EXERCISE DESCRIPTION: Begin with the line that holds "Click the page number field showing 251" and repeat each line after it exactly, ending with the last line of the listing.

-- EXERCISE DATA follows --

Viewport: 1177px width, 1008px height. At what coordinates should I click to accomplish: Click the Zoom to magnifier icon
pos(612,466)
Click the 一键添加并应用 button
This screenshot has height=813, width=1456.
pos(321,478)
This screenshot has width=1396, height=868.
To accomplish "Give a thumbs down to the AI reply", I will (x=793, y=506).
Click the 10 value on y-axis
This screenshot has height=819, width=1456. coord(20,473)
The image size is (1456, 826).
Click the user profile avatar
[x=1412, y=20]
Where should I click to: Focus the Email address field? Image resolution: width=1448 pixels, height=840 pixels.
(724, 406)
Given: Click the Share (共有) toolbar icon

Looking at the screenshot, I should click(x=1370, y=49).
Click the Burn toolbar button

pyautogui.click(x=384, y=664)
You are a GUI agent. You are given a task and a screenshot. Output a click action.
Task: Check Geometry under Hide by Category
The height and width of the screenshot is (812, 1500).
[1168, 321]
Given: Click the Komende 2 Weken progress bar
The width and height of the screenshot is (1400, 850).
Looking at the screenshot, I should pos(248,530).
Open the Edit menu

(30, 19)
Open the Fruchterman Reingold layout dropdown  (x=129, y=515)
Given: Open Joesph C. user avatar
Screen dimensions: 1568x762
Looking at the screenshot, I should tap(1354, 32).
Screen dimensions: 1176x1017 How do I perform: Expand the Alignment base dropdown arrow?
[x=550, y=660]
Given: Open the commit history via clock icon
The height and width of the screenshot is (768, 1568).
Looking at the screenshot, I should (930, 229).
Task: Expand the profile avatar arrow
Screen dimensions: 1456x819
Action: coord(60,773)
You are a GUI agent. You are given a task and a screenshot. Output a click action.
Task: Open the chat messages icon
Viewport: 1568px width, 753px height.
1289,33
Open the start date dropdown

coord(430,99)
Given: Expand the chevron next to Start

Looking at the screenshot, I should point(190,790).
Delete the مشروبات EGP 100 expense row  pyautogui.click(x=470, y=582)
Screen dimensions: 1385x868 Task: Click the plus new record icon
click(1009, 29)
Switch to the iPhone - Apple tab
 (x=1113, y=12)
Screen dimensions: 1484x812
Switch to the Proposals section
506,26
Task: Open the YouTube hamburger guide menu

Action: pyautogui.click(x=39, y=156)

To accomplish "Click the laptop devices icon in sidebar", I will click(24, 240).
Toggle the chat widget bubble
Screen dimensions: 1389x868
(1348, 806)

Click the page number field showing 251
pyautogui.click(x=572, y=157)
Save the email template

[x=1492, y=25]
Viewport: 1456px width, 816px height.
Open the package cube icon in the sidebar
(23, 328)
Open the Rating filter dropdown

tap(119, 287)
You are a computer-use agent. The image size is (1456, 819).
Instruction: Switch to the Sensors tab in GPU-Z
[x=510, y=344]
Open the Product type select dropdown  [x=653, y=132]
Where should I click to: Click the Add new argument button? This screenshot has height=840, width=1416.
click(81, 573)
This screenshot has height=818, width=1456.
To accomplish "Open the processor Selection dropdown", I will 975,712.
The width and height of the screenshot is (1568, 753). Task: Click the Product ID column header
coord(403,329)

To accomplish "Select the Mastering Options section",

-- EXERCISE DATA concluded --

EXERCISE OUTPUT:
Click the page number field showing 251
pyautogui.click(x=572, y=157)
Save the email template

[x=1492, y=25]
Viewport: 1456px width, 816px height.
Open the package cube icon in the sidebar
(23, 328)
Open the Rating filter dropdown

tap(119, 287)
You are a computer-use agent. The image size is (1456, 819).
Instruction: Switch to the Sensors tab in GPU-Z
[x=510, y=344]
Open the Product type select dropdown  [x=653, y=132]
Where should I click to: Click the Add new argument button? This screenshot has height=840, width=1416.
click(81, 573)
This screenshot has height=818, width=1456.
To accomplish "Open the processor Selection dropdown", I will 975,712.
The width and height of the screenshot is (1568, 753). Task: Click the Product ID column header
coord(403,329)

To accomplish "Select the Mastering Options section",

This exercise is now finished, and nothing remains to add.